→ **Try it**
The records are to be copied from the line that contains "Image resolution: width=514" through their last line, word for word, with every picture left out.

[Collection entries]
Content starts

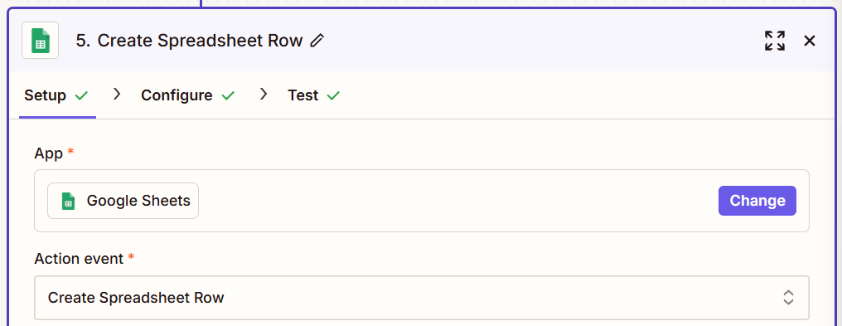Click the green checkmark next to Test
The height and width of the screenshot is (326, 842).
pyautogui.click(x=333, y=95)
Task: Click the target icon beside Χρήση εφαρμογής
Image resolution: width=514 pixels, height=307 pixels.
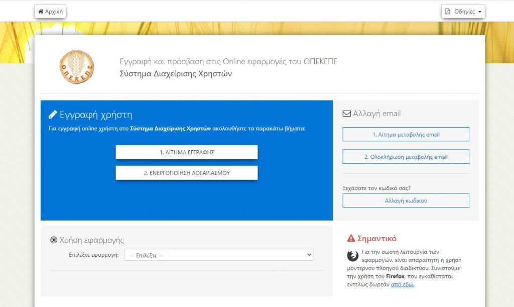Action: (x=54, y=240)
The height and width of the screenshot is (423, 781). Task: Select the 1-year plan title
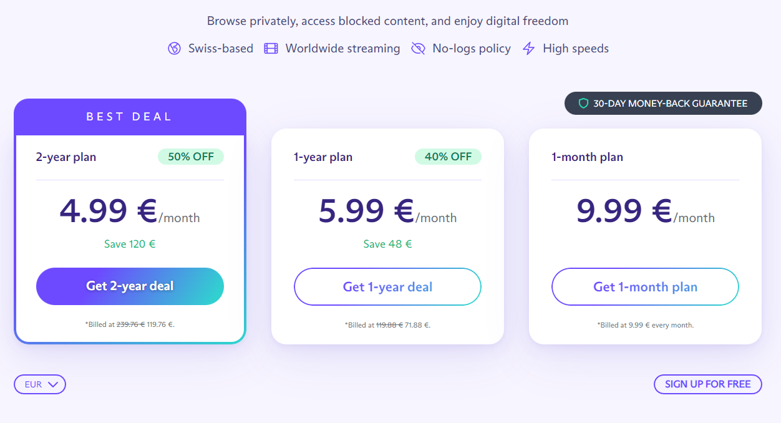323,157
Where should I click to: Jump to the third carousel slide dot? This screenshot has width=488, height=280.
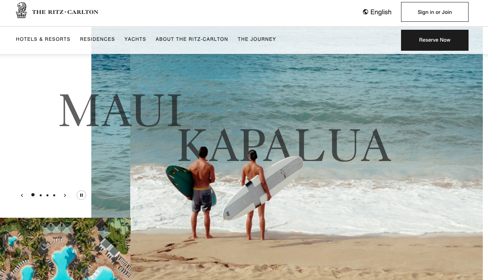tap(47, 195)
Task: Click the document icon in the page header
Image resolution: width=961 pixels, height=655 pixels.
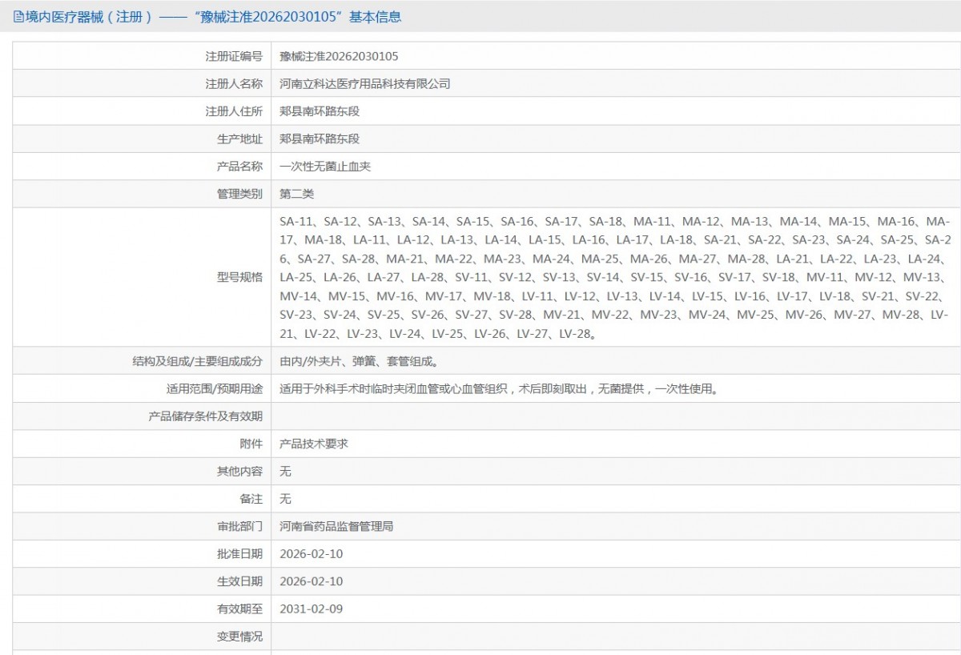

Content ends

→ **Answer box**
Image resolution: width=514 pixels, height=307 pixels.
Action: (x=54, y=240)
The height and width of the screenshot is (423, 781). Task: Select the 1-year plan title
323,157
Where should I click to: Jump to the third carousel slide dot? This screenshot has width=488, height=280.
tap(47, 195)
Task: Click the document icon in the page header
Image resolution: width=961 pixels, height=655 pixels.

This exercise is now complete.